EXTRAIT DU TEXTE.
========================================

L’inquiétude grandit chez les grenouilles et les libellules de la réserve naturelle de la Seine. 15 jours après la rupture d’un pipeline reliant Le Havre à la raffinerie de Grandpuits en Ile-de-France, les industriels et les services de l’Etat sont avares d’information. Les communiqués se succèdent, les non-dits aussi.
Le bilan global dépasserait les 1000 t de pétrole brut déversé dans la nature. Le réseau de ruisseaux, de fossés et de mares a été touché sur plus d’1 km de linéaire. La pollution du canal de Tancarville n’est pas écartée. La nappe d’eau souterraine, l’autre réceptacle de la marée noire, s’écoule vers l’estuaire de la Seine. Le bilan environnemental de l’accident ne peut pas être cerné à ce jour. La dégradation est en cours. Les opérations ne sont pas terminées. Le CEDRE (Centre de documentation de recherche et d’expérimentations sur les pollutions accidentelles des eaux) est venu sur place et ne communique pas à ce sujet.

========================================

DONNÉES FOURNIES.
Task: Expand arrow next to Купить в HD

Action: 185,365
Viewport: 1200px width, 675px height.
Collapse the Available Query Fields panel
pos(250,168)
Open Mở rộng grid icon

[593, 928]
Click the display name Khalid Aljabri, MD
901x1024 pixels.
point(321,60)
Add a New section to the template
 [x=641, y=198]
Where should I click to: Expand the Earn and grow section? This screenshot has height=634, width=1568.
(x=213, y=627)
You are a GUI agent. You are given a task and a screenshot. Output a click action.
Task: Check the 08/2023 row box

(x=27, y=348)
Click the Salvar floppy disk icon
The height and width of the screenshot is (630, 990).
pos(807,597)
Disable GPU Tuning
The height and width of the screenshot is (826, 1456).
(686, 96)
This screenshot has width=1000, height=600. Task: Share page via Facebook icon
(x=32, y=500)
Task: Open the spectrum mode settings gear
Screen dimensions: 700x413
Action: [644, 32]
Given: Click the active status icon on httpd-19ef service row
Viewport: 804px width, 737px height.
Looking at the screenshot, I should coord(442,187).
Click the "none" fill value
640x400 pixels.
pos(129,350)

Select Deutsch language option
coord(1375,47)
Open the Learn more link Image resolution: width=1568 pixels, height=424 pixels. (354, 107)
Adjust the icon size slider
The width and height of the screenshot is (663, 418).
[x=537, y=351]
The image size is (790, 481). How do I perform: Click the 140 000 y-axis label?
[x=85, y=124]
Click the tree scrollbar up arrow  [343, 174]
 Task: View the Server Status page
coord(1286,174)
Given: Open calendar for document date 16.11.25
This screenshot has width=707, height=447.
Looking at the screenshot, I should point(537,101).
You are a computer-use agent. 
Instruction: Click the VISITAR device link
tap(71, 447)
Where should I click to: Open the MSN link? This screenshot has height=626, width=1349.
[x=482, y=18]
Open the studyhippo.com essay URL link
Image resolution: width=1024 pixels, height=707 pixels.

========================================

OBJECTIF VISÉ.
D'après l'extrait du texte, vers où s'écoule la nappe d'eau souterraine ?

RÉPONSE RÉDIGÉE.
Elle s'écoule vers l'estuaire de la Seine.